Becky kissed her way back up, tasting like Freen, and smiled against her mouth. “Good?”
“Perfect,” Freen whispered, still catching her breath. She rolled them over, settling between Becky’s legs. “My turn.”
She took her time too—kissing the inside of Becky’s thighs, licking into her slowly, savoring every gasp and moan. Becky’s hand tightened in Freen’s hair when Freen slid two fingers inside her and curled them just right. She came beautifully, back arched, thighs shaking around Freen’s shoulders, whispering Freen’s name like it was the only word she knew.
They lay tangled together afterward, skin slick, hearts still racing. Becky traced lazy patterns on Freen’s stomach.
Then she reached over to the bedside drawer.
Freen’s eyes followed the movement. Becky pulled out a sleek black harness and a smooth, realistic dildo—deep blue, slightly curved. She set it on the bed between them.
“I want to try something,” Becky said softly, watching Freen’s face. “If you’re comfortable.”
Freen’s pulse jumped. She looked at the strap, then back at Becky. A small, nervous laugh escaped her. “You want to fuck me with that?”
“I do.” Becky’s voice was steady, warm. “I want to be inside you. I want to watch your face while I do it.”
Freen hesitated, heat flooding her body at the thought. She trusted Becky—completely—but this was new territory between them.
“I… yeah. Okay.” She laughed again, a little breathless. “Though shouldn’t it be me trying it on you first? Fair’s fair.”
Becky’s smile turned wicked and fond at the same time. She leaned down and kissed Freen slow and deep, then pulled back just enough to speak against her lips.
“When it comes to bed,” Becky murmured, voice low and certain, “I own you.”
The words sent a sharp bolt of arousal straight through Freen. She exhaled shakily. “Yes.”
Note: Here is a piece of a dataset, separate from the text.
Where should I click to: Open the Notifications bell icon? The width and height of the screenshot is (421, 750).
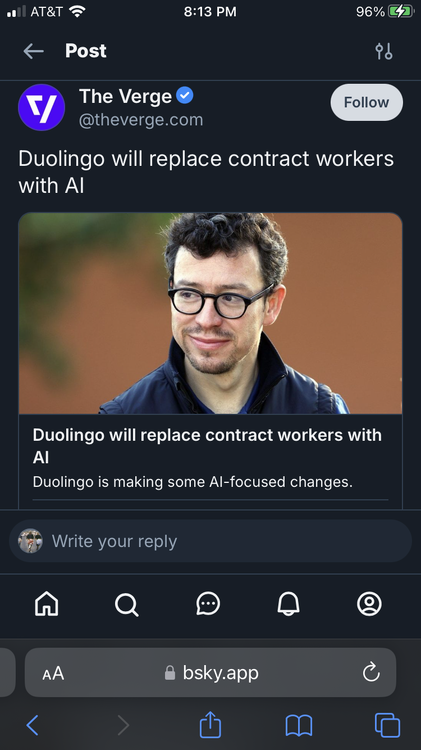coord(288,604)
Becky helped her roll onto her back, kissing her the whole time—reassuring, grounding kisses. She took her time with the harness, adjusting straps, making sure everything sat right. When she finally settled between Freen’s spread thighs, the blunt head of the toy pressed against her entrance.
“Look at me,” Becky said.
Freen met her eyes.
Becky pushed in slowly, inch by inch, watching every flicker on Freen’s face. Freen gasped at the stretch, full and deep. Becky paused, letting her adjust, then rocked forward until she was buried to the hilt.
“Fuck,” Freen breathed.
Becky started moving—slow, rolling thrusts that dragged perfectly against every sensitive spot inside her. One of her hands braced beside Freen’s head, the other slid between them to circle her clit.
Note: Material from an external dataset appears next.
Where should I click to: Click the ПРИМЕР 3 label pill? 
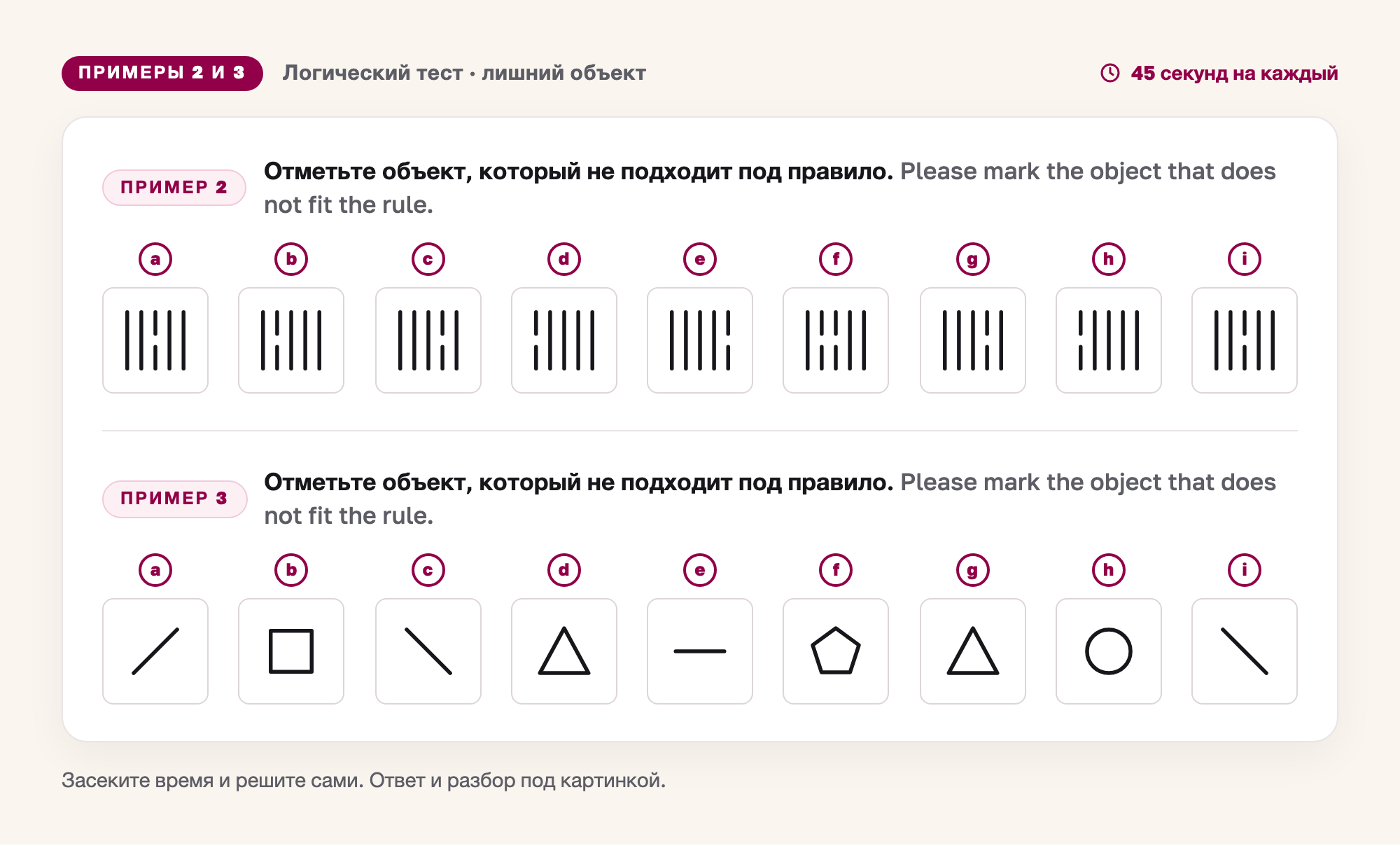(174, 499)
The pace built gradually. Freen’s legs wrapped around Becky’s waist, heels digging into her back, pulling her deeper. The sound of their bodies meeting, the wet slide, their shared moans filled the room.
“You feel so good,” Becky whispered, voice rough. “So fucking perfect taking me like this.”
Freen could only moan in response, lost in the feeling of being filled, claimed, loved so thoroughly. Becky’s thrusts grew firmer, steadier, hitting that spot again and again until Freen was shaking.
“Come for me,” Becky said, pressing harder on her clit. “Let me feel it.”
Freen came hard, clenching around the strap, crying out Becky’s name as the orgasm crashed through her. Becky fucked her through it, gentling her movements only when Freen started to come down, then carefully pulled out.
They collapsed together, harness discarded somewhere on the floor. Becky pulled Freen into her arms, holding her close as aftershocks trembled through her.
“I’ve got you,” Becky whispered, kissing her temple, her cheek, her lips. “I’ve got you.”
Freen burrowed into her neck, breathing her in. “I know.”
They stayed like that for a long time—skin to skin, hearts slowing, the city quiet outside the windows. Just the two of them. No mission. No cover.
Only Sunday night, and the beginning of everything real.